The government source said the three-year deadline struck a good balance between public health and trade concerns. The balance does not seem tilted towards the public interest. The government has already said that if there is a bird flu outbreak in Hong Kong the 500-odd live chicken stalls at wet markets would be closed and central slaughtering introduced. This shows that human contact with animals where there is a chance of infection is regarded as an unacceptable risk. So why wait until it may be too late?
The government has not shirked decisive action before when confronted with serious threats to public health. Examples are the slaughter of poultry during the bird flu outbreak in Hong Kong in 1997, the crackdown on public hygiene standards after the Sars outbreak and the halting and testing of chicken imports from the mainland after bird flu outbreaks.
This week it took a tough line against backyard chickens following the discovery of the H5N1 virus in wild birds, making it a criminal offence to keep poultry and enforcing the ban with inspections, seizures and the threat of prosecution.

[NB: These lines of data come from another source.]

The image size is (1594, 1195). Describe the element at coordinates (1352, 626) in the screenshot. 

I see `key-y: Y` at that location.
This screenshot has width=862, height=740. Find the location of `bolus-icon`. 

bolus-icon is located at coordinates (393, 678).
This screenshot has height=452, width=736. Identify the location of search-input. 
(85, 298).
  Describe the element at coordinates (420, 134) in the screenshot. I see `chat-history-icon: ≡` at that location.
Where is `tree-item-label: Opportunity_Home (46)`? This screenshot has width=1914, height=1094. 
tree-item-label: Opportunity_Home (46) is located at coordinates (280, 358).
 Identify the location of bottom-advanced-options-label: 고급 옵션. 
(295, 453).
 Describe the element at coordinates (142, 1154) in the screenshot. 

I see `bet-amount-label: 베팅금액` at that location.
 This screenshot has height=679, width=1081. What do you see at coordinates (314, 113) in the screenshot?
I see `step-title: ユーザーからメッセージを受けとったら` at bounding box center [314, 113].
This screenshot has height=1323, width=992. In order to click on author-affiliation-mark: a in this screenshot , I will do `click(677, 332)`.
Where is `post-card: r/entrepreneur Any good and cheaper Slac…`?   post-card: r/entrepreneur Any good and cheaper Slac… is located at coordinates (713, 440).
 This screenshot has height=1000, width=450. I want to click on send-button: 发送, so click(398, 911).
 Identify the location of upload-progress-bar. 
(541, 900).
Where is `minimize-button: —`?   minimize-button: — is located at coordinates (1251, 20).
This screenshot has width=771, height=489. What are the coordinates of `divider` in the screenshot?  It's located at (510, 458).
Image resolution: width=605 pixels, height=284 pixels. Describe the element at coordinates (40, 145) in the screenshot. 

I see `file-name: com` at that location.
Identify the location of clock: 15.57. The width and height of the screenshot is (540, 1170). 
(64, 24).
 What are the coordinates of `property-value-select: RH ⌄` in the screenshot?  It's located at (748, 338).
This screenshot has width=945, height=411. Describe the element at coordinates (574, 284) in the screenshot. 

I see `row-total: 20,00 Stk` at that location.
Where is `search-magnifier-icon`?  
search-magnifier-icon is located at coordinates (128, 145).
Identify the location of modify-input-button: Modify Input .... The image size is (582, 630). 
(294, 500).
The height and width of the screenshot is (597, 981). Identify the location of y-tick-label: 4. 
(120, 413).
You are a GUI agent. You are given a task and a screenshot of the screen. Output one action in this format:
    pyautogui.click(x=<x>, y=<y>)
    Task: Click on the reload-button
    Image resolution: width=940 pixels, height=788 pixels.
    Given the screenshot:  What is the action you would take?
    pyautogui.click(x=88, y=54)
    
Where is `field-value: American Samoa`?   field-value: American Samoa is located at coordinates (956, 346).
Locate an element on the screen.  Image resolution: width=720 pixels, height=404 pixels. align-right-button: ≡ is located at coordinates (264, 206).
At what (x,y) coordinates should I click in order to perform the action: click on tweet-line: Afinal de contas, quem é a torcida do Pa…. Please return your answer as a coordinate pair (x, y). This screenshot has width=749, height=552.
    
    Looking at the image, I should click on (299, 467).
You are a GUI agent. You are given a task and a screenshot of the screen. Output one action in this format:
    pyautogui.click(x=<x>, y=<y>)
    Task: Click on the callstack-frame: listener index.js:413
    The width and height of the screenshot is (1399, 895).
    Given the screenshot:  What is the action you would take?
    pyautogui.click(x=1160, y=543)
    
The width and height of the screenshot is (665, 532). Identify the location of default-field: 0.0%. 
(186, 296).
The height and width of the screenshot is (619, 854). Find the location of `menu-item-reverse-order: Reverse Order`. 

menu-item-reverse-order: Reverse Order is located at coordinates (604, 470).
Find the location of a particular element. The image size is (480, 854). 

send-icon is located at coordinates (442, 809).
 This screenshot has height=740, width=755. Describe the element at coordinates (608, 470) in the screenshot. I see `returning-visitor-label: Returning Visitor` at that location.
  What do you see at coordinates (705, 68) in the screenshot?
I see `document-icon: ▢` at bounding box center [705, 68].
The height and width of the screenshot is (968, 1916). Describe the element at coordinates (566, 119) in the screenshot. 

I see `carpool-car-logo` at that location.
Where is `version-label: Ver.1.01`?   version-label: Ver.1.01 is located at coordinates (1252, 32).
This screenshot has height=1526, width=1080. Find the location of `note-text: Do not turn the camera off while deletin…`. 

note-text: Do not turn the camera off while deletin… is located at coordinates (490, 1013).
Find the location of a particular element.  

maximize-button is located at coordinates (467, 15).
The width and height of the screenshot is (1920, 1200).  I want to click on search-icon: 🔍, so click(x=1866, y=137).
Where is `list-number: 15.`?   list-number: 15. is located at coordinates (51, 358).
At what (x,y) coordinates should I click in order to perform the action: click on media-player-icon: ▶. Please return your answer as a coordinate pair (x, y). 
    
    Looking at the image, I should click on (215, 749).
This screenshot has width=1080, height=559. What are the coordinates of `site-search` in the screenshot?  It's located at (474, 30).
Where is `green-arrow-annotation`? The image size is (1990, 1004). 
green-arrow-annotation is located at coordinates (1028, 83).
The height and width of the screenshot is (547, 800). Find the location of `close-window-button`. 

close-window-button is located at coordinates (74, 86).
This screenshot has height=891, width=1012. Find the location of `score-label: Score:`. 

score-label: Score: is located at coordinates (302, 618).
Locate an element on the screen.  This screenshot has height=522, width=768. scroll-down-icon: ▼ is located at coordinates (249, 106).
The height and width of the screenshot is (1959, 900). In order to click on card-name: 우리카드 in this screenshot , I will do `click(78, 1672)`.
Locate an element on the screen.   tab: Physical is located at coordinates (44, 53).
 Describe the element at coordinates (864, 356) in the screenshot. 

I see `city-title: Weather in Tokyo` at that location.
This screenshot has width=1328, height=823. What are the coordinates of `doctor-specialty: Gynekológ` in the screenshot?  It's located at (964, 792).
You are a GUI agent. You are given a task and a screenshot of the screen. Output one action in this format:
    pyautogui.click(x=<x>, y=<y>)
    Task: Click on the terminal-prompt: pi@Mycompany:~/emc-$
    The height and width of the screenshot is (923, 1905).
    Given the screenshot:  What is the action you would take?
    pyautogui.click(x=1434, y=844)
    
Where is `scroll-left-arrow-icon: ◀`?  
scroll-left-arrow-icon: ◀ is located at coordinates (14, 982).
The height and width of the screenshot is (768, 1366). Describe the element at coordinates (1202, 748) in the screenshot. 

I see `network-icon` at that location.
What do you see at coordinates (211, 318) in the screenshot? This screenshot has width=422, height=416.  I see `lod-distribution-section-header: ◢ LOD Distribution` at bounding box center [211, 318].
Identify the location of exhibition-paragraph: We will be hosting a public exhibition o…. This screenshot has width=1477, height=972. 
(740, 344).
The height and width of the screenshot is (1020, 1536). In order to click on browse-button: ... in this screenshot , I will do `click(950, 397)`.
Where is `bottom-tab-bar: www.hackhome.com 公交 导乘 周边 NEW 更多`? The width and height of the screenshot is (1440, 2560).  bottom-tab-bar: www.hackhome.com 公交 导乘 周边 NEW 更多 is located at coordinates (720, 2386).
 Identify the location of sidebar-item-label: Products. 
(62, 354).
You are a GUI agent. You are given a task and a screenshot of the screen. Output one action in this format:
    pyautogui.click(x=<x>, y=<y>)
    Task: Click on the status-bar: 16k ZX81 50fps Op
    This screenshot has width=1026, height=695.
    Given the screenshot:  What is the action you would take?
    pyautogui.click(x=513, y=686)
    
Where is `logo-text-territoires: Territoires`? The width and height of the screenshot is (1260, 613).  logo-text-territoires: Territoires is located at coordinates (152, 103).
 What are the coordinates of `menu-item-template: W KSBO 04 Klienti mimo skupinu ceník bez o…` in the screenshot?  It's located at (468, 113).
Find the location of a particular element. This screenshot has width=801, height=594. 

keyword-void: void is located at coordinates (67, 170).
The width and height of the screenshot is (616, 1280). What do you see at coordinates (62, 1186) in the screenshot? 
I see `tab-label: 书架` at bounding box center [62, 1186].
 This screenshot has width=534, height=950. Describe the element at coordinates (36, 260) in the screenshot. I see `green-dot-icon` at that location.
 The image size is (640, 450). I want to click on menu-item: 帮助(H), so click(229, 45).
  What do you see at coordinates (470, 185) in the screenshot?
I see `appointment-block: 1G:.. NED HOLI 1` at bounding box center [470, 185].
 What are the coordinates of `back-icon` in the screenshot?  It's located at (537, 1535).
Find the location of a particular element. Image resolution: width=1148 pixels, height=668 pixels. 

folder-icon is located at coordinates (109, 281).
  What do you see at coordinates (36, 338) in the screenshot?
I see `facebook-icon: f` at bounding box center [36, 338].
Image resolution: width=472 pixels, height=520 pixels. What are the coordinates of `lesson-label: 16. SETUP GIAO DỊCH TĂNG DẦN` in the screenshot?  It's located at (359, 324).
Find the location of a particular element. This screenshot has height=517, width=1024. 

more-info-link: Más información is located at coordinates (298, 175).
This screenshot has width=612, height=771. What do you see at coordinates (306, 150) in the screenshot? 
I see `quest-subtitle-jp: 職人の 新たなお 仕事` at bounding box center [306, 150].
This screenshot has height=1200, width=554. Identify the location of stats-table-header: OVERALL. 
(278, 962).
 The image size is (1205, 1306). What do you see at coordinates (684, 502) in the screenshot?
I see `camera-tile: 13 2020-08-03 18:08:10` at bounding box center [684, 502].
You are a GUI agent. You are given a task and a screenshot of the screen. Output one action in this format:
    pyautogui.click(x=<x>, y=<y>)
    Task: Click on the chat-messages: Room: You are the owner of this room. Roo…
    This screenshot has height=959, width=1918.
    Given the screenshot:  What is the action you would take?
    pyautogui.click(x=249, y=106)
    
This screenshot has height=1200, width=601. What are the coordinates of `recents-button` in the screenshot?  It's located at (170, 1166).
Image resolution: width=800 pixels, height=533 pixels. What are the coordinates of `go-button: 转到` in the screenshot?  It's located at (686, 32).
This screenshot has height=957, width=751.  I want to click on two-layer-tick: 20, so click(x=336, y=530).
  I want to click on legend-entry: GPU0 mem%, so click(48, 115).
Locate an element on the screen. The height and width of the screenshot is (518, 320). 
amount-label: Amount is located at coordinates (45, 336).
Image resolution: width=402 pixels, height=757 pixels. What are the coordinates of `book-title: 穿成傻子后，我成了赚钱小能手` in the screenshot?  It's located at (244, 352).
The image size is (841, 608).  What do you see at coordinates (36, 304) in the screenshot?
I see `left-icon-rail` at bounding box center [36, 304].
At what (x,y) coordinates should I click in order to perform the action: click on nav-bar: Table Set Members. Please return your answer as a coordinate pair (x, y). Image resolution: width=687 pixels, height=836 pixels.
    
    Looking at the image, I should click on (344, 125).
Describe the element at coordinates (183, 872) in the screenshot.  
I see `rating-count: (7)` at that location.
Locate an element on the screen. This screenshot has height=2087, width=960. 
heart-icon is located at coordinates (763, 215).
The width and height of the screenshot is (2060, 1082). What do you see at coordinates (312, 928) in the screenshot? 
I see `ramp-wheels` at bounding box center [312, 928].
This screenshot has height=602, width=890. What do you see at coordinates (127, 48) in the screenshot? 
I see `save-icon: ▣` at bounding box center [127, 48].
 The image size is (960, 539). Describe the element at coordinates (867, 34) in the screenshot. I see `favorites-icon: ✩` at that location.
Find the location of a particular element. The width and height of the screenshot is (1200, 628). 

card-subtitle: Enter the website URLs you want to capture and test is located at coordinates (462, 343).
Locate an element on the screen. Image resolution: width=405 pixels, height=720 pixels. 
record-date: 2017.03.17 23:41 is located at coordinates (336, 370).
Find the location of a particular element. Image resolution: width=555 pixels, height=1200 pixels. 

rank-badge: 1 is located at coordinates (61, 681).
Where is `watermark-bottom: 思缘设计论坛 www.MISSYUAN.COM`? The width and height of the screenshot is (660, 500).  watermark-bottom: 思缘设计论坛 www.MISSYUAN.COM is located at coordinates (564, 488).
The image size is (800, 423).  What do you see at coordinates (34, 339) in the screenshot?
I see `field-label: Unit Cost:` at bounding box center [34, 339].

Yet it continues to drag its feet on the issue of a central slaughterhouse. Surely the sale of live poultry in markets is the basis of the whole bird flu threat.
The proposal for a central slaughterhouse has been around since 1997 when the H5N1 virus first jumped the species barrier, killing six of the 18 people who fell sick. In the event, live chicken sales resumed after the all-clear. We can be thankful that other measures recommended at that time have been implemented. Hong Kong has been spared any outbreak since the deadly bird flu virus reappeared in Asia in December 2003. And the strategy of reducing the live chicken population through a voluntary buy-back scheme is the right one.
In the wake of the Sars outbreak in 2003, the central slaughtering idea gathered renewed momentum when the government's Team Clean, under then chief secretary Donald Tsang Yam-kuen, now chief executive, strongly backed it as a measure to reduce the risk of a bird flu outbreak. That is a view endorsed time and again by scientists and public health authorities. The government has said in the past it could take two years to prepare equipment and train staff. But there has been plenty of time in which to make the necessary preparations. Postponing action until the danger strikes makes little sense, whatever the practical difficulties.
Legislative Council members will next month get an opportunity to press for more urgency when the Health, Welfare and Food Bureau presents the three-year plan to phase out live chicken sales. Meanwhile, the public has to be content with information revealed by a faceless government source. This raises a question whether the government should be 'leaking' important decisions anonymously to the media. Why does the Secretary for Health, Welfare and Food York Chow Yat-ngok not come out publicly to talk about it? The public and the poultry trade would then be able to ask legitimate questions.